Unless you live somewhere warm all year round, you’ll need to shut off your outside water supply before winter hits. Every year without fail, homeowners neglect to take care of this small detail – leading to burst pipes, flooded basements, and expensive repairs.

Avoid these costly mistakes is as easy as learning to turn off your outside water for winter. This task doesn’t take long and is easy enough anyone and their grandma can do it.

Even if you remember to detach your garden hose and shut off your hose bib, water can remain inside the pipe, which can then freeze and burst over winter.
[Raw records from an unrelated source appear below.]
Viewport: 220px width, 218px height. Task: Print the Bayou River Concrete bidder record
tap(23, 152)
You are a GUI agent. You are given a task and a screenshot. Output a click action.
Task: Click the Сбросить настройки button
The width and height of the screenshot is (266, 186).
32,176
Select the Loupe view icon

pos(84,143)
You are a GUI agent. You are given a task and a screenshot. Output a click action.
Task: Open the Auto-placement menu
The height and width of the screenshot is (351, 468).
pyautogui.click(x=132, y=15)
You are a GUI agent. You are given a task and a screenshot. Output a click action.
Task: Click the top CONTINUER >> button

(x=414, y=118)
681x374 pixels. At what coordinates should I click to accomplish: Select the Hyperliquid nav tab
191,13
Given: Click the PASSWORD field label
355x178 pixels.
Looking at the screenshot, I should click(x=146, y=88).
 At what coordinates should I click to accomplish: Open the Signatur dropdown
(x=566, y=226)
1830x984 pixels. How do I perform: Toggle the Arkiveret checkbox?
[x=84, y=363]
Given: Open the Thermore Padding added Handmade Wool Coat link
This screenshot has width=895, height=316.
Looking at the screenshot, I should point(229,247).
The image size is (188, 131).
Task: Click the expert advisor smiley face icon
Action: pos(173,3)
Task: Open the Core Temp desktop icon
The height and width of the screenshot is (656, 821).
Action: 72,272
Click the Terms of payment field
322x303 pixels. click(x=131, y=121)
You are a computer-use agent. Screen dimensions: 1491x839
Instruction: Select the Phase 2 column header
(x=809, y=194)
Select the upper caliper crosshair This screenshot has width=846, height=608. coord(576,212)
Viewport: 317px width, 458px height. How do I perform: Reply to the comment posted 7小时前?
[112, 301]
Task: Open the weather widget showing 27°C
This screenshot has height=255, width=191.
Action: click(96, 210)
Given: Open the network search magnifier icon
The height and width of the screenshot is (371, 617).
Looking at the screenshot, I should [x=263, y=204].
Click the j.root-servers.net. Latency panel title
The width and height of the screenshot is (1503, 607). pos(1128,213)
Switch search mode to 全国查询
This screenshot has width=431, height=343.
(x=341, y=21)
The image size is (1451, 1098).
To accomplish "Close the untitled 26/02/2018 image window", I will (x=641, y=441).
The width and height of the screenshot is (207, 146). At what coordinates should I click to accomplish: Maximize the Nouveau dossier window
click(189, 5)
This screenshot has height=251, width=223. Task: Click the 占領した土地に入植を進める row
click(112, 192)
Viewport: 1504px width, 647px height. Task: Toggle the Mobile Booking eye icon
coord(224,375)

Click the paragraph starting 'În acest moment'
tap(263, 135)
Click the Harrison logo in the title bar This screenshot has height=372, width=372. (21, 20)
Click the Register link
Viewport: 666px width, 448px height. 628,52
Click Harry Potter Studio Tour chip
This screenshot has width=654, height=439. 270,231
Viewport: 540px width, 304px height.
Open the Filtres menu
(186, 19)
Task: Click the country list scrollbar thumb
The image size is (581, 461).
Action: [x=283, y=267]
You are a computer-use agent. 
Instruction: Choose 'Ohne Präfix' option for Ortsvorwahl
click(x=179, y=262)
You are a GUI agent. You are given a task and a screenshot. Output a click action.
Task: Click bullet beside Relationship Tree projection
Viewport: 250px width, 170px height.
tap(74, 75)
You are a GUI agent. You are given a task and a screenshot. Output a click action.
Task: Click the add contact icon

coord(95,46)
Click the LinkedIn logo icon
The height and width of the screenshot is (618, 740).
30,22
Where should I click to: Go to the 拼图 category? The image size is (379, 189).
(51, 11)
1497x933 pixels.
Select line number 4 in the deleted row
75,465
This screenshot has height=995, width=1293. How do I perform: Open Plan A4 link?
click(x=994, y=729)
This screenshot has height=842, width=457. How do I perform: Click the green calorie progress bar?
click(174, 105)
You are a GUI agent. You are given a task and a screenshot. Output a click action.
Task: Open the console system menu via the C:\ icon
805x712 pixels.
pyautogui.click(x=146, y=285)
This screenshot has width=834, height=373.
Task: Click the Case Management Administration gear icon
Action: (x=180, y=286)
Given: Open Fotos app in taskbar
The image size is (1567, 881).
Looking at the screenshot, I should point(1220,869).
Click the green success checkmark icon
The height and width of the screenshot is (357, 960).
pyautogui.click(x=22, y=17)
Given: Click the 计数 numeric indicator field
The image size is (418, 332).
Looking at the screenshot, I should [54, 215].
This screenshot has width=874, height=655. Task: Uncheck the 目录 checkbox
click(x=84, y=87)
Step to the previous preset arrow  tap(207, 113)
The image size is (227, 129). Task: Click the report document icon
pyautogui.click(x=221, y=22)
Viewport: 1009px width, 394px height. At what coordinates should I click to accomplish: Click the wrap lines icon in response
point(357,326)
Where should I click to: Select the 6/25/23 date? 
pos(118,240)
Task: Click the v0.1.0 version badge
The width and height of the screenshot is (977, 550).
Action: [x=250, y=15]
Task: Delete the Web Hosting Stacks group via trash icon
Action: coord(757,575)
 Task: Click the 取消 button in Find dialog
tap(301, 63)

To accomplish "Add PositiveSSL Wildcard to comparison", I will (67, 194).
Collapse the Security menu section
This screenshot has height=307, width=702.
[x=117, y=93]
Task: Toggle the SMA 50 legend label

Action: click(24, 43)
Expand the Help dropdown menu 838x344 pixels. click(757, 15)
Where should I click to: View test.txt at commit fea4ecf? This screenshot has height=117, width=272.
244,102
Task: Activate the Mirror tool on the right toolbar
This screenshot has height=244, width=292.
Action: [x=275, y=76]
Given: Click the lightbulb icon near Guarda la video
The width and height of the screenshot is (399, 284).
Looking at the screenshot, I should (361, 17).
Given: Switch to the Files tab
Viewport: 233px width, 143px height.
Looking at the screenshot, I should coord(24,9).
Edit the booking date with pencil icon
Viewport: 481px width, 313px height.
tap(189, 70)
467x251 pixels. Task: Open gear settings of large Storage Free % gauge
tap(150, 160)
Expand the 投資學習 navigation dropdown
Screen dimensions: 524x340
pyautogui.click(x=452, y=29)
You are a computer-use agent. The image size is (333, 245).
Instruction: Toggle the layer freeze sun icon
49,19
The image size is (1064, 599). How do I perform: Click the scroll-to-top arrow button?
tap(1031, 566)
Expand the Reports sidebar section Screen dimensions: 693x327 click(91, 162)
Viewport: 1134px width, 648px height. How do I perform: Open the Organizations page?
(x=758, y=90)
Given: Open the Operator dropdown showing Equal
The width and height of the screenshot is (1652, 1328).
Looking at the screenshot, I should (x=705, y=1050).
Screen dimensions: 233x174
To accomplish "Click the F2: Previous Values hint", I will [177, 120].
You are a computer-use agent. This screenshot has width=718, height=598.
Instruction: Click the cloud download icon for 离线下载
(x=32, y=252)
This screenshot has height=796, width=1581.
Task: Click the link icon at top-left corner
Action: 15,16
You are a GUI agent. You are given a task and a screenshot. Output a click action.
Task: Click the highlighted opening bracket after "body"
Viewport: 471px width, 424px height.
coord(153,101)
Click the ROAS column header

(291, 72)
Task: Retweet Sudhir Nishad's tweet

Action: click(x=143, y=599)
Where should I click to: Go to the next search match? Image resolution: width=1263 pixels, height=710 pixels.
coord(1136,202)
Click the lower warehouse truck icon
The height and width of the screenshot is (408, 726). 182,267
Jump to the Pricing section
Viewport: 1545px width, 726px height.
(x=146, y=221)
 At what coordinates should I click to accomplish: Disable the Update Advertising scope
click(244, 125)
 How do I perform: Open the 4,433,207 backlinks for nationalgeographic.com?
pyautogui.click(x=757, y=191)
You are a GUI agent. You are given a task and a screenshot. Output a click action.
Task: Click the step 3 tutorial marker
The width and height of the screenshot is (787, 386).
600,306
Let’s take a look at how to turn off your outside water for winter – so you’ll be well prepared for whatever the weather gods have in store.

Turning Off Outside Water for Winter – Guide

The reason your outdoor water faucet (also called a hose bib) is subject to freezing and damage is that it’s subject to swings in the exterior temperature. Unlike your house’s interior pipes – which are protected by heat and insulation – the outdoor faucet pipes will freeze when the temperature drops below zero for a significant period of time.

These pipes have stagnant water under pressure inside them. When the stagnant water freezes inside this pipe, it can expand up to 10% larger, leading to leaking, bursting, and flooding.

The way to prevent this is simple enough. You’ll need to drain this pipe of any stagnant water – so the external temperature will have zero effect on your pipes.

What temperature to turn off outside water?

So, when is the right time to turn off the water supply to your hose bibs?

Obviously, this will depend on your location. But as a rule of thumb, when the temperate drops below 20° Fahrenheit for 6 hours in a row, your pipes are at risk of freezing.

This will also depend on how well your pipes are insulated. While it sounds somewhat counterintuitive, if you’re located in a northern state, your pipes are less likely to freeze over from a sudden dip in temperature. Houses are generally better insulated in northern states, and most newer houses are designed to provide some protection against pipes freezing.

Southern houses may not have the same level of insulation, so a sudden dip in temperature is more likely to lead to damage.

Here’s a step-by-step guide to turning off your outside water for winter:

Step 1: Locate and Close Shutoff Valve

The first step is to find the shutoff valve for the hose bib. This is generally located inside the basement, crawlspace, or utility room near the location of the hose bib. If you have multiple outdoor hoses, then you’ll need to locate the shutoff valve for each one.

shutoff valve for hose bib
Shutoff valve for hose bib – turn it clockwise to turn off water flow.

Turn the valve clockwise until it won’t turn any further. If it’s a ball-type valve, turn the handle perpendicular to the line.

Step 2: Remove and Drain Hose

If you haven’t done so already, make sure to remove the garden hose(s) and let any water inside drain out. Also detach the spray nozzle if there is one.

After draining, coil up the hose(s) and store indoors away from direct sunlight over winter.

Step 3: Drain Water from the Hose Bib

Now turn the faucet on the hose bib and let the remaining water inside the pipe drain out. Leave it open for a few minutes to be sure everything has drained out.

Step 4: Bleed Valve

When the hose bib has finished draining, go back inside to where the shutoff valve is located. Below the main shutoff valve you may find a ‘bleed valve’. This is a valve for draining any remaining water left in the pipe.

If you have a bleed valve, place a bucket underneath it and allow the water to drain into it. Then close the bleed valve.

Not all houses will have a bleed valve, so if you don’t find it, skip this step.

Step 5: Leave Hose Bib Open

Leaving the hose bib open during winter ensures any water that finds its way inside your pipes will drain out harmlessly. If your shutoff valve were to leak or malfunction for some reason, then you’d still be in good shape.

And that’s it! You’ve successfully winter-proofed your outside water supply for winter.